### PROMPT 1
From the text on teamwork, list everything it says teamwork requires people to do.
### PROMPT 2
Rewrite the text on teamwork starting at "We all know" and ending at "achieve challenging objectives.", with "teamwork" changed to "collaboration" throughout that span.

### SUPPLIED TEXT
We all know already that teamwork is the key to success in most realms of life and business. Only through teamwork can we combine different, complementary points of view to identify and seize hidden synergy opportunities, overcome difficult obstacles and achieve challenging objectives.
However, teamwork is a challenge in and of itself. It requires that people manage their egos, develop humility, communicate effectively, resolve conflicts and, above all, commit to one another and to a common goal. Anyone who has worked on a team knows that the only way to do so successfully is by assessing oneself honestly and becoming the best person one can be. In this regard, not only does teamwork increase performance, it also promotes the development of better citizens and societies.
In order for a group of people to become a high-performing team, its members must undergo five transformational stages, which were masterfully described by Jon Katzenbach and Douglas Smith in what they called “The Team Performance Curve,” presented in their book The Wisdom of Teams. The five stages are:
- Working Group
A working group is nothing more than a collection of individuals who make independent contributions to a common objective, thus requiring low levels of integration and alignment. Working groups function well in certain contexts where complexity is low and the objectives are straightforward. However, they become less and less effective as the environment becomes more complex and the objectives become more challenging. More specifically, when identifying and seizing synergies become a prerequisite for survival and long-term sustainability, working groups must evolve into teams or else they will drift away into oblivion.

### DATA EXTRACTS
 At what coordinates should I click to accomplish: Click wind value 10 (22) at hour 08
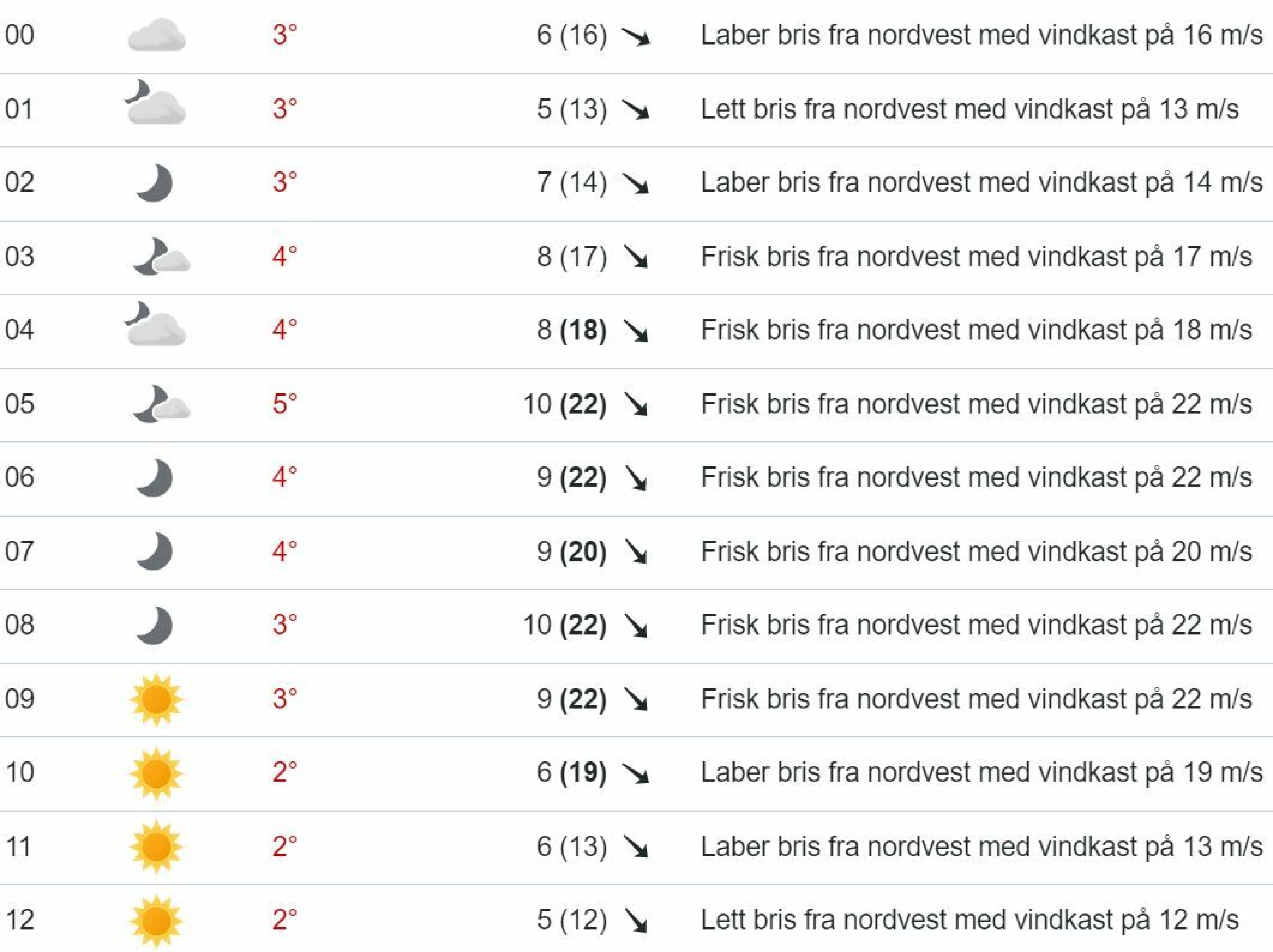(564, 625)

---

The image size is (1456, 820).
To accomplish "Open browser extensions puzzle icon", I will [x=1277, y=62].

==

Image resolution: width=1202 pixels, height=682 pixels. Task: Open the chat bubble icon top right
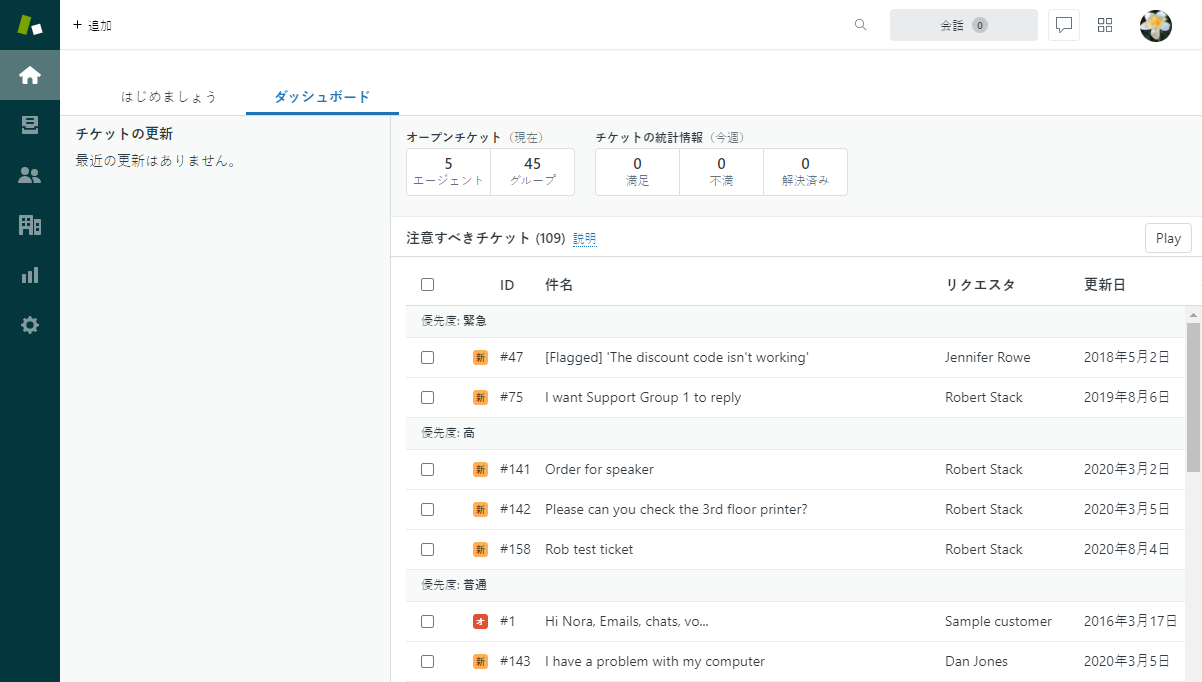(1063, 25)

### ANSWER SECTION 1
- Manage their egos
- Develop humility
- Communicate effectively
- Resolve conflicts
- Commit to one another and to a common goal

### ANSWER SECTION 2
We all know already that collaboration is the key to success in most realms of life and business. Only through collaboration can we combine different, complementary points of view to identify and seize hidden synergy opportunities, overcome difficult obstacles and achieve challenging objectives.